GIVEN TEXT:

= Beginning of Section =

The death of Savita Halappanavar in Galway, Ireland, last October created a national uproar in the country, and a call for greater clarity around a longstanding Supreme Court decision that legalized abortion when a woman's life is at risk. More than 20 years have passed since that decision, and the government has not passed legislation backing it. But, finally heeding calls from the European Court of Human Rights, the Irish government has announced that legislation is coming soon, according to IrishExaminer.com:
The Department of Health announced its intention to introduce a combination of legislation and regulations for doctors to abide by in cases where there may be uncertainty.
Its decision came on the back of an expert group report on a separate court ruling-a European Court of Human Rights ruling on how to respond to the so-called ABC case.
In that judgment, the European court found the state violated the rights of a woman in remission from cancer who was forced to travel abroad to terminate her pregnancy.

= End of Section =

RECORDED INFORMATION:
= Beginning of Section =

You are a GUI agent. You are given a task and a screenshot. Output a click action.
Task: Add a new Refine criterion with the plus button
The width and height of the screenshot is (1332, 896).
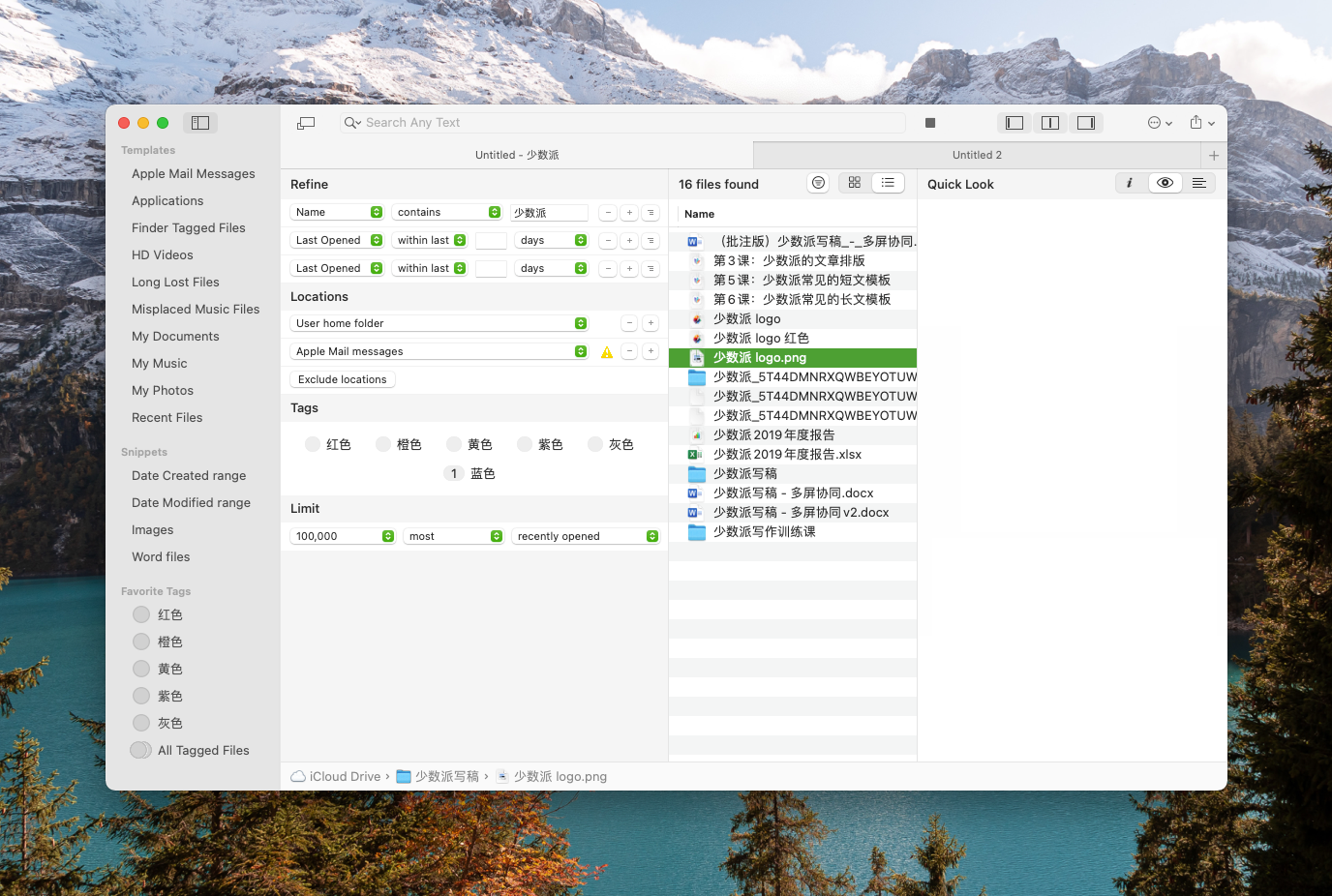[x=627, y=211]
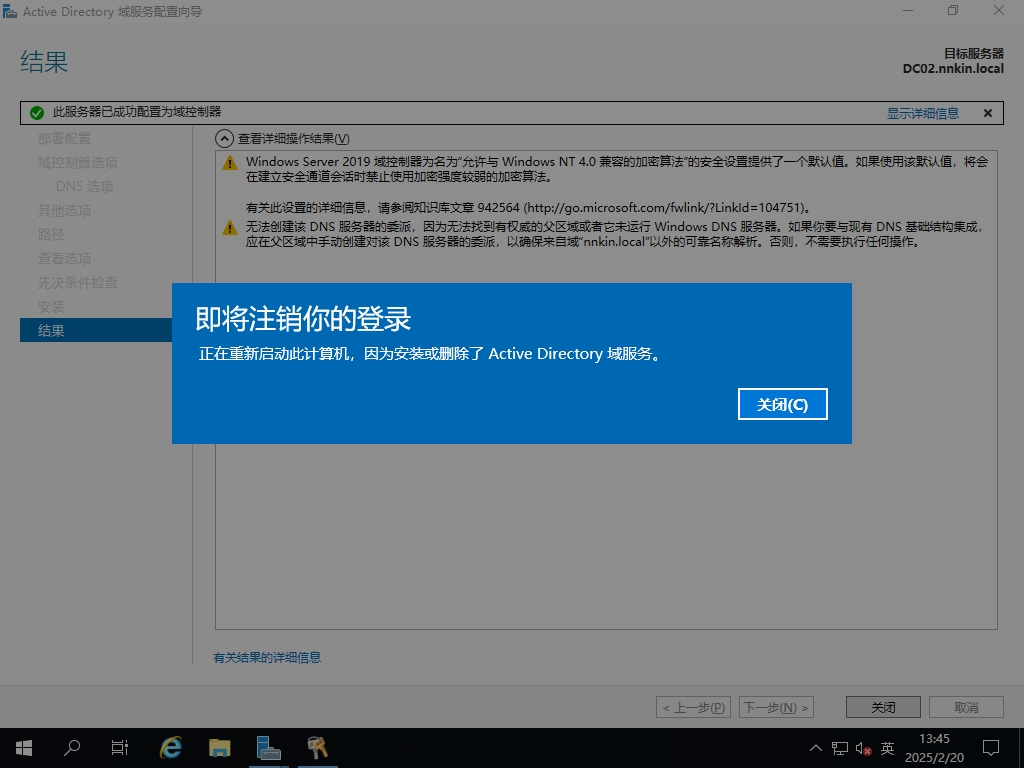Switch the 英 input method indicator

[887, 748]
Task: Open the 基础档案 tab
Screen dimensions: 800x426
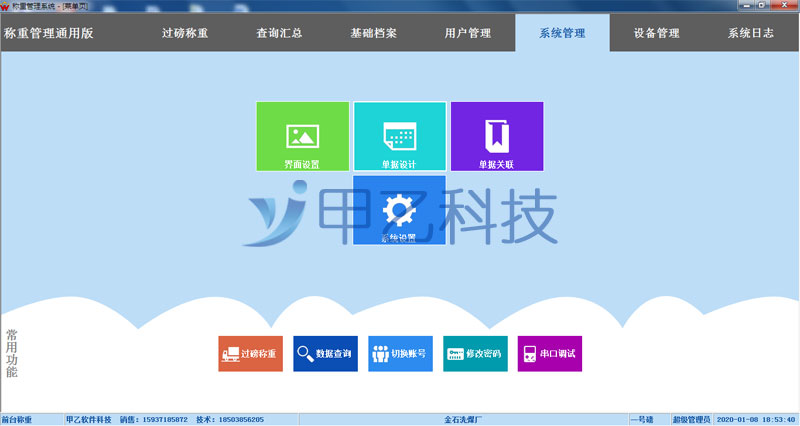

= End of Section =

INSTRUCTIONS:
[A] From the passage on Irish abortion legislation, reproduce the text from "In that judgment, the" up to and including "terminate her pregnancy.".
[B] Summarize the passage on Irish abortion legislation in two sentences.
[C] Pick up the passage on Irish abortion legislation from where it stops and continue it.

EXERCISE ANSWERS:
[A]
In that judgment, the European court found the state violated the rights of a woman in remission from cancer who was forced to travel abroad to terminate her pregnancy.

[B] The death of Savita Halappanavar in Galway, Ireland, caused a national uproar and calls for clarity around a Supreme Court decision that legalized abortion when a woman's life is at risk, which the government had not backed with legislation in more than 20 years. Heeding calls from the European Court of Human Rights, the government announced legislation and regulations for doctors, a decision that followed an expert group report on that court's ruling in the ABC case, where the state was found to have violated the rights of a woman in remission from cancer who had to travel abroad to terminate her pregnancy.

[C]
This will be an uphill battle. The Irish Medical Organization, the professional organization for doctors in Ireland, recently rejected several motions during its annual conference that would have supported new abortion regulations-even striking down a motion in support of abortion in cases when a woman's life is in danger, which is already legal in the country.
This legislation is a step towards making legal abortion accessible in Ireland. But much more must be done to develop a culture in Ireland in which doctors make a conscientious commitment to the health of women and reaffirm that their primary duty is the well-being of their patients.